Let us first deal with the most common image of Hell here in Christendom: fire and brimstone. One, presumably, is punished for one's sins by combustion, forever. But think about it for a moment...wouldn't you eventually become desensitized to the searing pain of the fire? Take parched field of grass and dump torrents of rain on it. The first drops are greedily absorbed, and then less so, and less so, until eventually the field is saturated: no more water can go in. I imagine that is what life would be like in the traditional fire Hell. At first, the pain would be intolerable, but as thousands and thousands of years went by, eventually you'd become desensitized. Maybe it would even have a pleasant familiarity, in time. Never underestimate the adaptability and resiliency of the human mind. Witness the phenomenon of life long residents of Ethiopia, for example...
We can next turn to the great poetic and philosophical formulations of Hell. Dante's Hell is surely rich in irony and just desserts, what with gluttons neck deep in shit and the lustful caught up in a wind of their own desire, never able to touch each other and quench their thirst. While this is more interesting and satisfying than the fire Hell, we still run into the Ethiopia problem. Even poor Judas, condemned to an eternity of being chewed on, might in time find a kind of constancy and pleasing routine in being masticated. Or to put it another way, would you choose the oblivion and non-existence of a Universe without an afterlife of any kind or would you choose to retain your mind, even if it was to be an Altoid for Satan?
Finally, we arrive at Sartre's famous formulation: "Hell is other people." When I was told of this quote for the first time, I smiled. When I tell other people this quote for the first time, they invariably smile. Why is this?

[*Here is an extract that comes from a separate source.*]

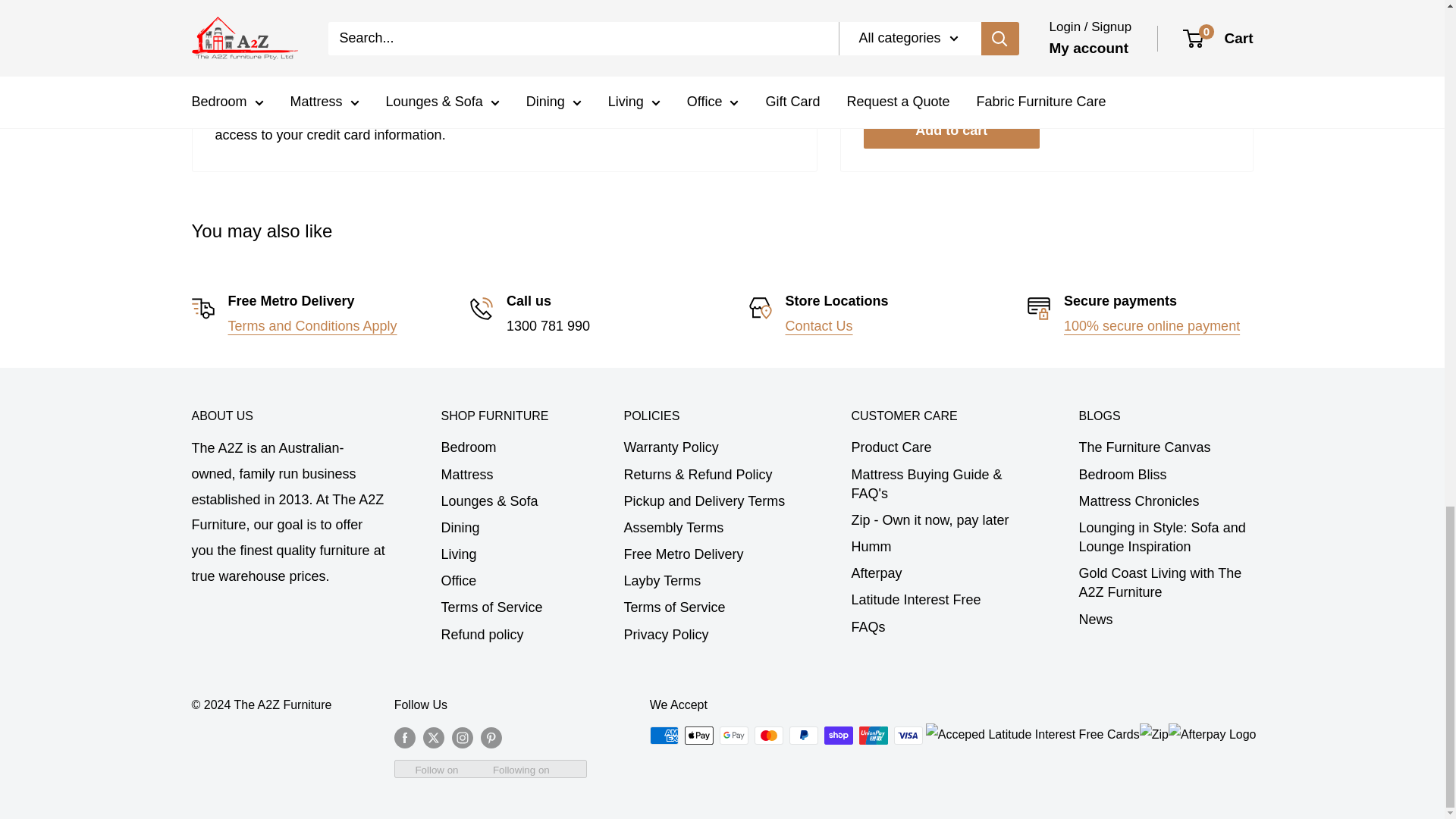
Contact Us (819, 325)
Free Metro Delivery (311, 325)
Payment Security (1152, 325)
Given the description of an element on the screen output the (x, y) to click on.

I think the smiles occur because when we hear this quote for the first time, it rings true. Very true. We think of the inconsiderate Urban Assault Vehicle driver (thanks Henry Rollins), we think of the schoolyard bully, we think of the inconsiderate and selfish mate, we think of the disloyal friend, we think of the vain and the small minded...maybe we even think of ourselves... and it rings true. And we smile.

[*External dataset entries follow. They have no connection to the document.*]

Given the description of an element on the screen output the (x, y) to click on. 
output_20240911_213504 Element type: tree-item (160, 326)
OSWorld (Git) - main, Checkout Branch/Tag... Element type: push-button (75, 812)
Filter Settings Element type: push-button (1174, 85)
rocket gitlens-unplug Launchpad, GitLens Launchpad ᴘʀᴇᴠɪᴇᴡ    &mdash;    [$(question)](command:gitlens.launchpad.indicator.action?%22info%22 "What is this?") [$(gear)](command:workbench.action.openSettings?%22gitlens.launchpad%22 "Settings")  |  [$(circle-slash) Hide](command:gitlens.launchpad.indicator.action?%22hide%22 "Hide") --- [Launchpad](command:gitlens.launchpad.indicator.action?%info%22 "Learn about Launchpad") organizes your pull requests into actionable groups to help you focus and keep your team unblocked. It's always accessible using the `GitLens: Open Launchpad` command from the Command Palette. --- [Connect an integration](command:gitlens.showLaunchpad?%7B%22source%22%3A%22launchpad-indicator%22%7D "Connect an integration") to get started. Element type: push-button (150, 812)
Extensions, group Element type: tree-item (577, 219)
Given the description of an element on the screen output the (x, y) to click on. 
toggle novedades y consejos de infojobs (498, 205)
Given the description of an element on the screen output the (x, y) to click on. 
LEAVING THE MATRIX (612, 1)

While I find Sartre's definition of Hell the most satisfying I have ever come across, I still think we can imagine Hell more deeply by unpacking the assumptions contained within those pithy words.

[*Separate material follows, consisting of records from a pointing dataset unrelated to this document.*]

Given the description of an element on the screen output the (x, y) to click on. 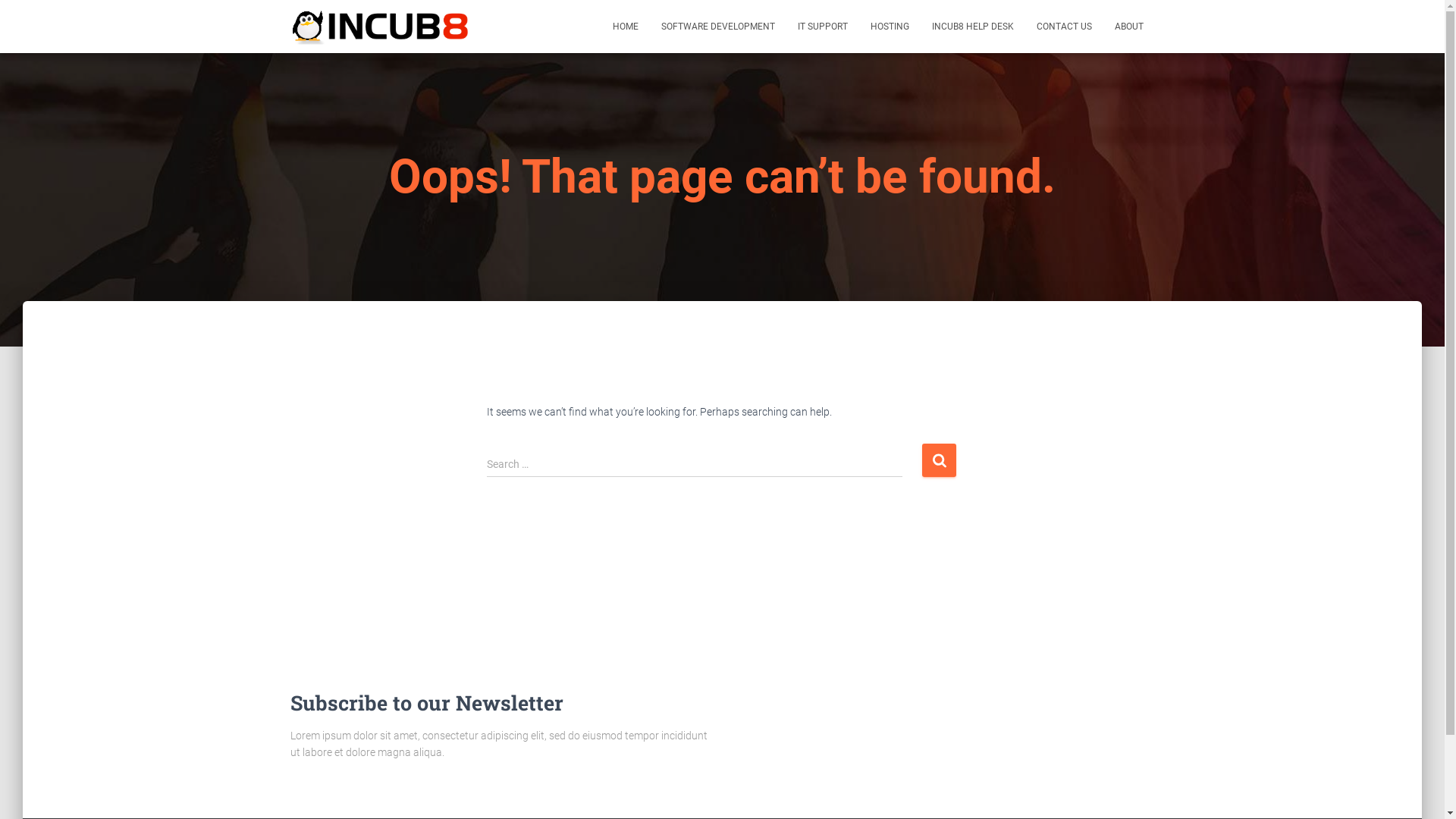
CONTACT US Element type: text (1064, 26)
HOME Element type: text (624, 26)
Search Element type: text (939, 459)
HOSTING Element type: text (888, 26)
ABOUT Element type: text (1128, 26)
INCUB8 HELP DESK Element type: text (972, 26)
SOFTWARE DEVELOPMENT Element type: text (717, 26)
INCUB8 Element type: hover (382, 26)
IT SUPPORT Element type: text (821, 26)
Given the description of an element on the screen output the (x, y) to click on. 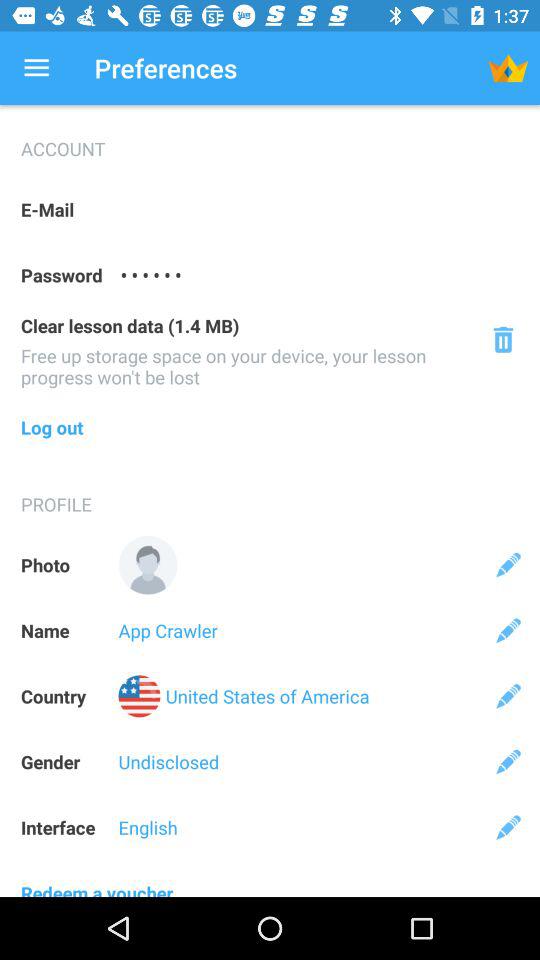
edit interface (508, 827)
Given the description of an element on the screen output the (x, y) to click on. 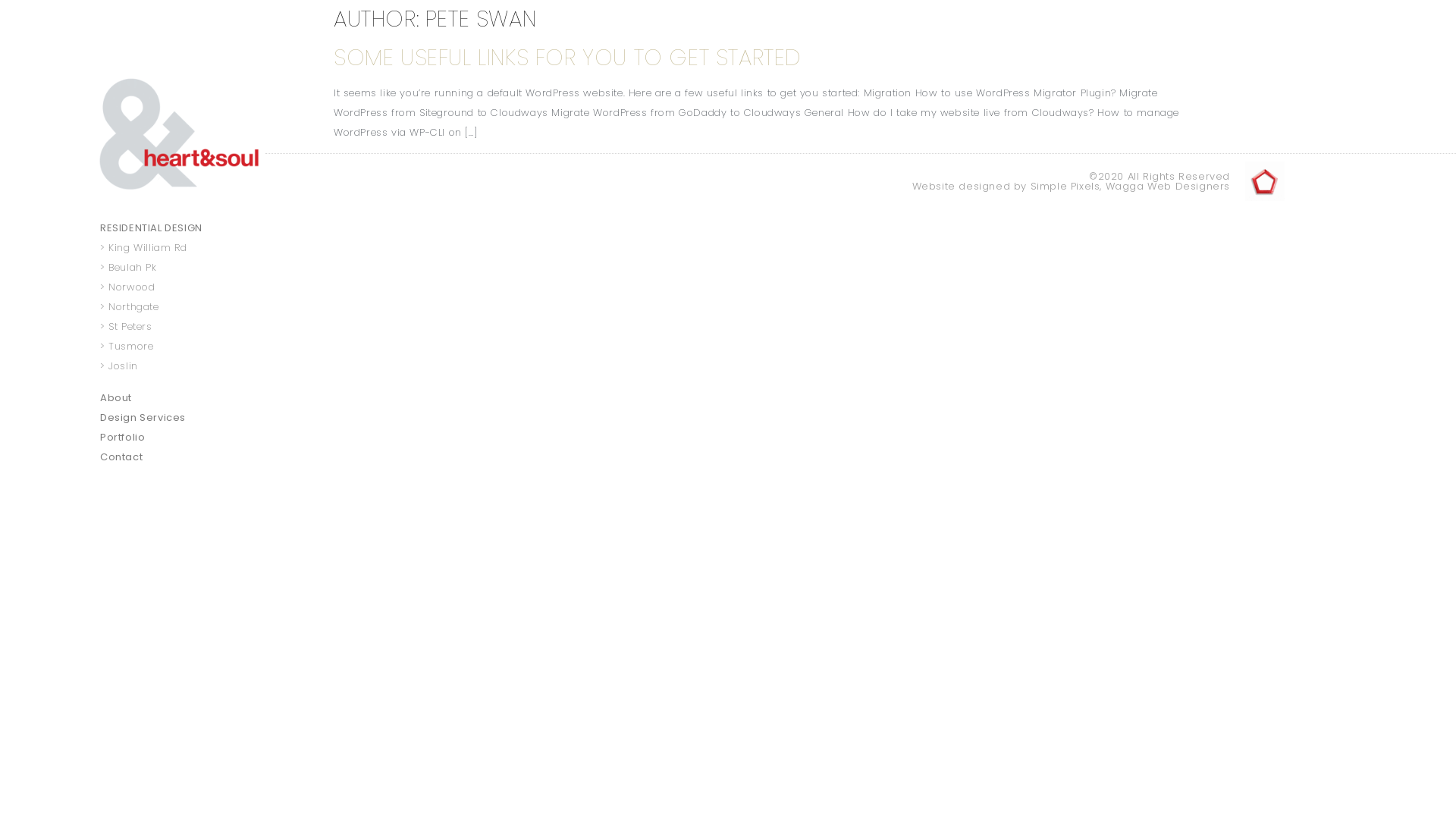
> Tusmore Element type: text (182, 346)
> Norwood Element type: text (182, 287)
> King William Rd Element type: text (182, 247)
Design Services Element type: text (182, 417)
> Beulah Pk Element type: text (182, 267)
> Joslin Element type: text (182, 366)
Simple Pixels, Wagga Web Designers Element type: text (1130, 185)
About Element type: text (182, 397)
Contact Element type: text (182, 457)
SOME USEFUL LINKS FOR YOU TO GET STARTED Element type: text (567, 57)
> Northgate Element type: text (182, 306)
> St Peters Element type: text (182, 326)
Portfolio Element type: text (182, 437)
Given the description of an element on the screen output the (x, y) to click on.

So if I were to imagine Hell, I would start with uncertainty and distrust. That is to say, I feel inhabitants of Hell would be cursed with a complete lack of certainty in the existence of the next moment, and in particular, the moment after death, and the inability to truly trust anyone, including themselves, without suspending rationality.
I would next add in a heaping dose of weakness and desire...give Dante his due, so to speak. The inhabitants of Hell would suffer from a multitude of appetites that could never really be satisfied. At best, they could be sated temporarily for a time, but never fully satisfied. These desires would run veritable gamut of human weaknesses, from gluttony to more subtle desires, like the need for approval and adulation.
I would then introduce the inhabitants of Hell to the concept of scarcity, real or imagined. I would explain to them that not only could their desires never really be satisfied, but that even the temporary respites from them could only be obtained with scarce things of which there is a finite supply, like wheat and public praise.
I think with those parameters set, we have arrived at what a true Hell might look like. Gripped with fear, distrust, separation, dislocation, isolation, endless desire in a finite world, our inhabitants would undoubtedly begin to act on all of these things against each other, continuously. The War of All Against All, but without Hobbes' Leviathan to save people from themselves with an iron fist. Hell would be other people, indeed.
So then, after concluding this brief thought experiment, I am left with a sense that maybe thinking about Hell is not an act of imagination or fancy, but rather merely examining this world we live in with a clear head and unsentimental eyes. Seeing the world as it truly is, not as we'd like it to be.
But then how does one remain graceful in Hell? That is a much deeper problem to wrestle with.